La place du vélo a également progressé, mais la dernière vague de l’étude constate pour la première fois une stagnation à l’échelle de l’Allemagne. Sans surprise, c’est là où les infrastructures favorisent son utilisation que le vélo a fortement gagné des parts. C’est le cas surtout dans des villes moyennes. Ainsi, à Leipzig ou à Brême, il est devenu le principal moyen de déplacement en nombre de trajets. Mais faute d’un développement plus volontaire de chemins cyclables sûrs, l’Allemagne a manifestement atteint un plafond en la matière – une considération qui vaut aussi pour la marche à pied. Dans les villes, la réponse est toute trouvée : pour dégager de l’espace pour ces infrastructures tout en limitant l’attractivité des déplacements en voitures, il faut ponctionner des places de stationnement.
Le grand perdant sont les transports publics, avec, en 2024, des chiffres de fréquentation loin en-deçà des attentes. « En particulier, dans les zones rurales, le bus et le rail n’ont guère plus d’usagers », résume Knie. Un peu comme si la pandémie avait infligé le premier coup et que la timidité des mesures prises par le gouvernement en 2022 face au renchérissement des carburants – le 9-Euro-Ticket, valable pour les courtes distances, n’est resté en vigueur que trois mois – le coup de grâce. Certes, cette mesure avait montré que pour peu que les conditions soient réunies, les Allemands pouvaient retrouver le chemin des quais et arrêts. 58 millions de ces tickets avaient été vendus, y compris à des personnes aisées qui y avaient recouru comme cette « réserve de mobilité » qu’on aime avoir en poche.
Depuis, après d’âpres disputes entre gouvernement fédéral et Länder, c’est un forfait mensuel à 49 euros qui est proposé (pour les transports locaux et régionaux, valable dans toute l’Allemagne), mais il est loin d’obtenir un effet comparable, et ce d’autant plus que les Allemands doutent qu’il restera à ce prix. Jugé trop cher par les personnes interrogées, et même s’il divise par deux le coût typique d’un forfait mensuel, le « Deutschlandticket » n’a été vendu qu’un million de fois et n’a pas induit de tendance mesurable à changer de moyen de transport, selon MobiCor.

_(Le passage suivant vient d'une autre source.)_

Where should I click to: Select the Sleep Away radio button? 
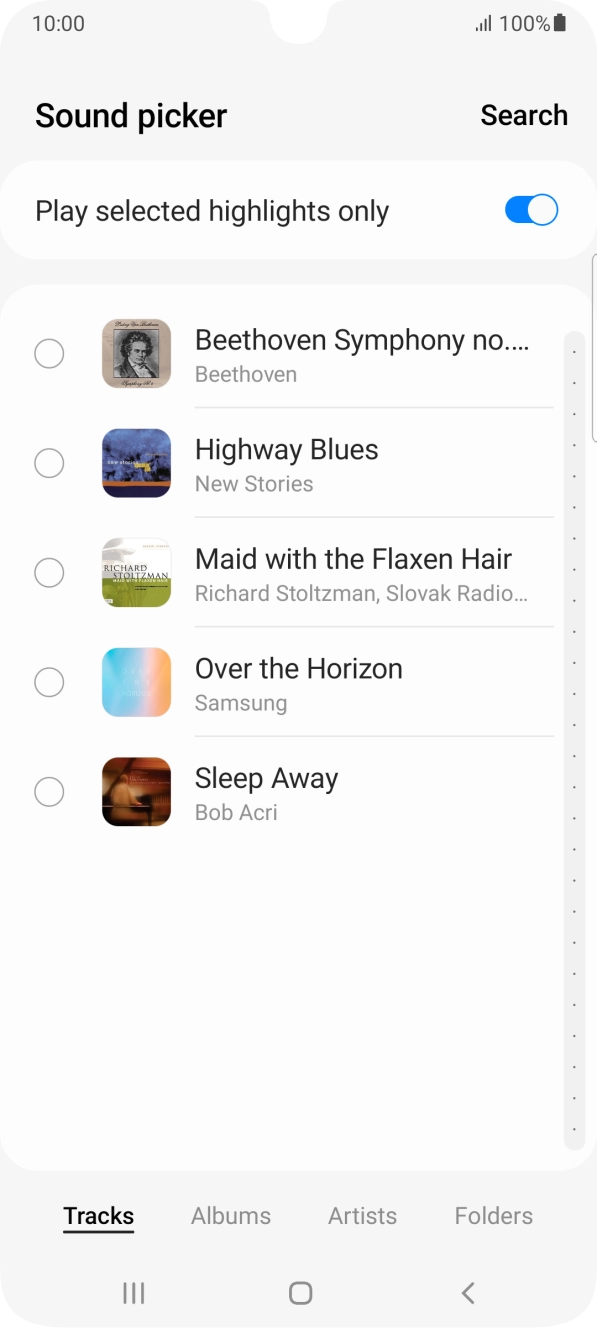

Le meilleur levier pour détourner les Allemands de leur indéfectible attachement à la voiture individuelle est d’accentuer la flexibilité en matière de travail, en permettant aux salariés de travailler plus près de chez eux et à des horaires qui réduisent la dépendance à l’égard de l’automobile. C’est le cas aujourd’hui pour un quart des salariés pour une durée moyenne de deux journées et demie qui ne sont pas passées sur le lieu de travail, a constaté MobiCor. Andreas Knie estime que c’est le ministère du Travail qui, s’il instituait un droit au télétravail, serait aujourd’hui le mieux placé pour faire avancer la contribution de la mobilité aux efforts de décarbonation. Un autre levier important est le bouclier fiscal sur les voitures de service, qu’il conviendrait de supprimer ou du moins de restreindre aux voitures purement électriques.
Malgré ces résultats mitigés, les auteurs de MobiCor se veulent optimistes : tant les déclarations des personnes interrogées (1 500) que les comportements effectifs en matière de mobilité montrent que l’idée d’un changement d’habitudes en réponse à la crise climatique est généralement acceptée et qu’une politique ambitieuse de décarbonation de la mobilité trouverait un écho positif même dans l’« Autoland » qu’est l’Allemagne.